After the skin heals, use a silicon scar care sheet just about 24/7 for several months. No joke, and go to a dermatologist certified in laser therapy for monthly sessions until it's agreed that maximum effect has occurred. That probably means when the scar is no longer raised. That actually looks like it will heal well. Scar sheets (and the gel, which I don't like) cannot be used until the skin is completely intact.

I found certain silicon sheets that seemed to work better than others, I'll go through my amazon history later and try to find the ones I preferred. I'd say with that placement, the thickest and 'squishiest' feeling would be best. I found these for C-sections just now. Somehow, they seem appropriate for such a large incision:

https://www.amazon.com/ScarAway-C-S...esive/dp/B00R1OMFJM/ref=zg_bs_3763121_63?th=1

And remind her that she cannot force a head-injury to heal faster by concentrating more and trying to exercise her mind. She needs to rest, and avoid computer screens.


----------



## gregnash (Jul 17, 2010)

Good advice here and healing vibes to her... Couple things to remember with wounds like that... 
- keep out of direct sun for a few weeks after initial incident, you don't need to go to extreme measures just no tanning or anything like that. Wear long pants if she can.
- vitamin E is best for healing of scars and what not. Look into topical as well as internal. 
- A moist wound bed is a happy wound bed. Meaning keep it covered with something like tagaderm and keep vitamin e oil, aquafor, etc. slathered on it. 
- once the wound has completely healed use something like the vitamin e oil or linseed oil to massage the wound. This will help keep the visible raising of the scar down by breaking up the scar tissue. 
- most of all, GIVE IT TIME. without proper time to heal you will insight more problems.

Good luck and hopefully she does not keyloyd (sp?)


----------



## root (Jan 24, 2006)

Tell her dudes dig scars and you love her even more now!


----------



## Mountain Cycle Shawn (Jan 19, 2004)

root said:


> Tell her dudes dig scars and you love her even more now!

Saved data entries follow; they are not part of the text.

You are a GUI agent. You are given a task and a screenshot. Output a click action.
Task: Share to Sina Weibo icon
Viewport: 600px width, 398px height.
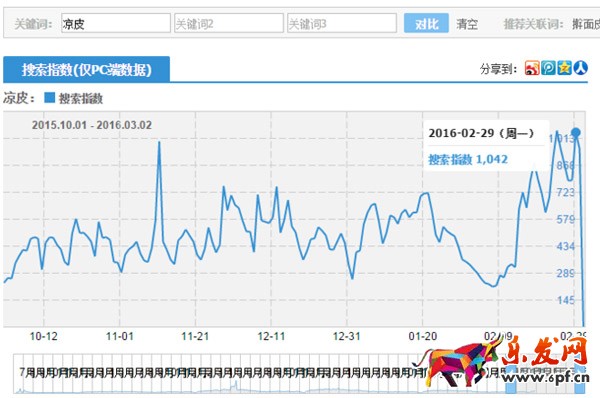(x=532, y=68)
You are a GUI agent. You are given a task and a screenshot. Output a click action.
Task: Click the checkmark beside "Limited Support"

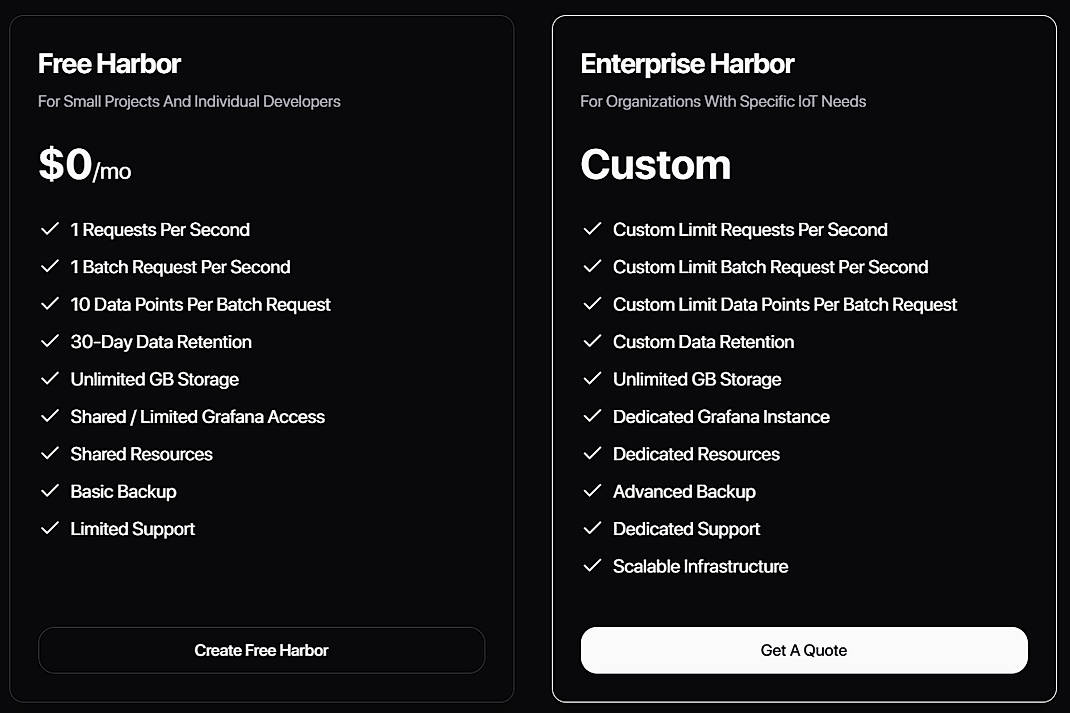(50, 528)
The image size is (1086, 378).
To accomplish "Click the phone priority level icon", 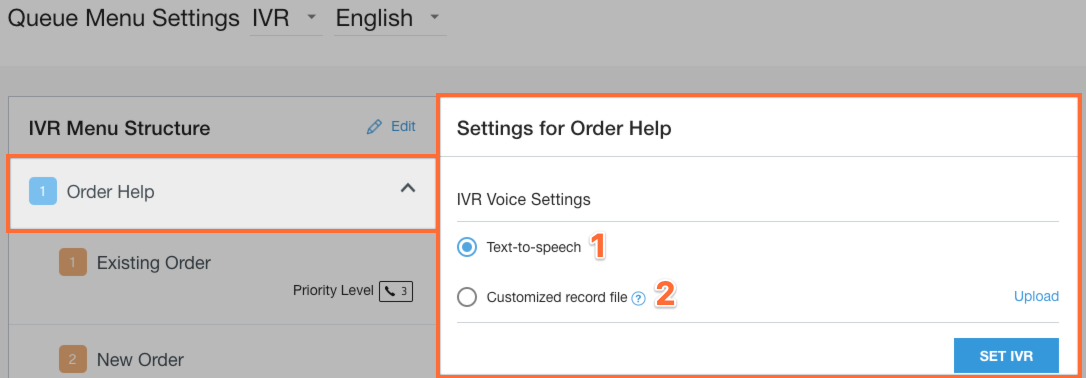I will [x=395, y=291].
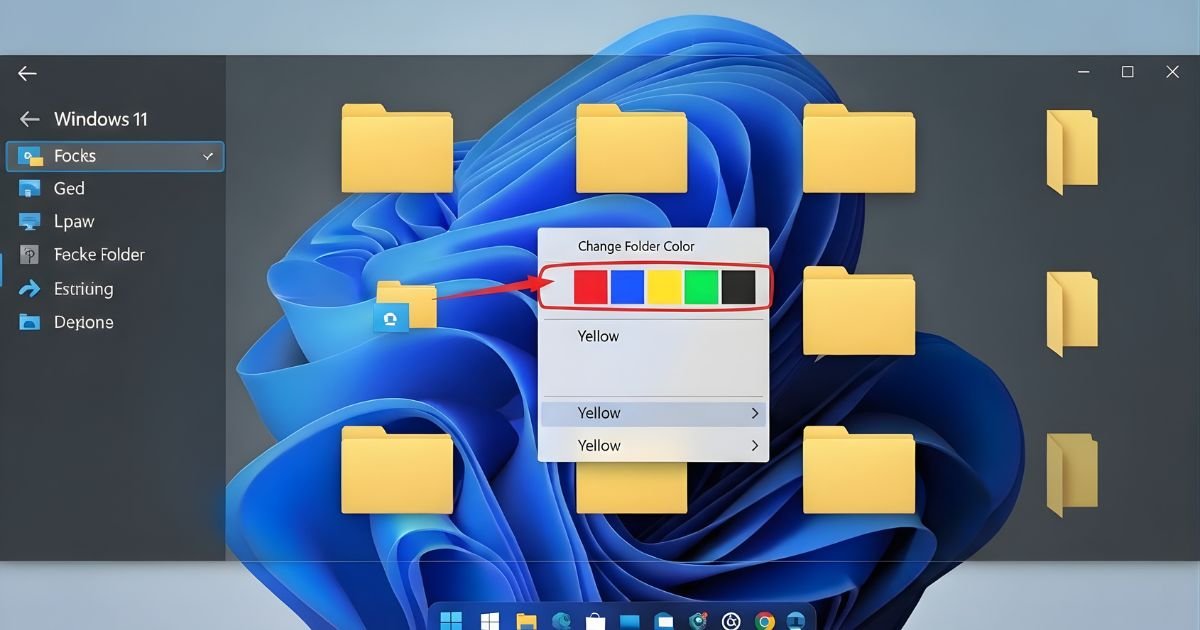Open File Explorer from the taskbar

point(526,621)
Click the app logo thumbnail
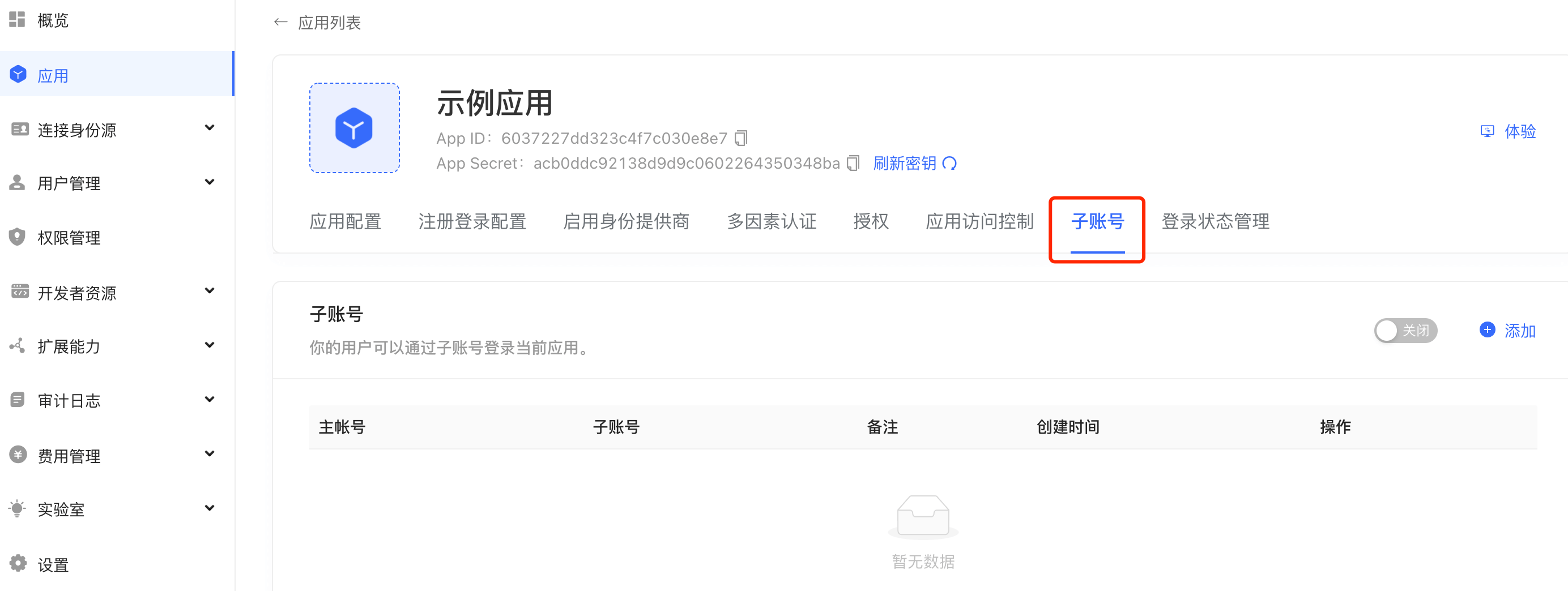The image size is (1568, 591). pos(354,129)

Yeah man, dudes big scars!


----------



## elder_mtber (Jan 13, 2004)

OMG, that is ugly.

Is she all OK now? Hope so.

Best wishes,
Terry


----------



## sethd513 (Jun 12, 2016)

She's back to work and we are hiking again. The scar is still pink but it's very flat considering. I think it's healing very well and will look just fine. She is a little worried being a women but with the vitamin e and everything she's putting on it I think we'll be ok


Sent from my iPhone using Tapatalk


----------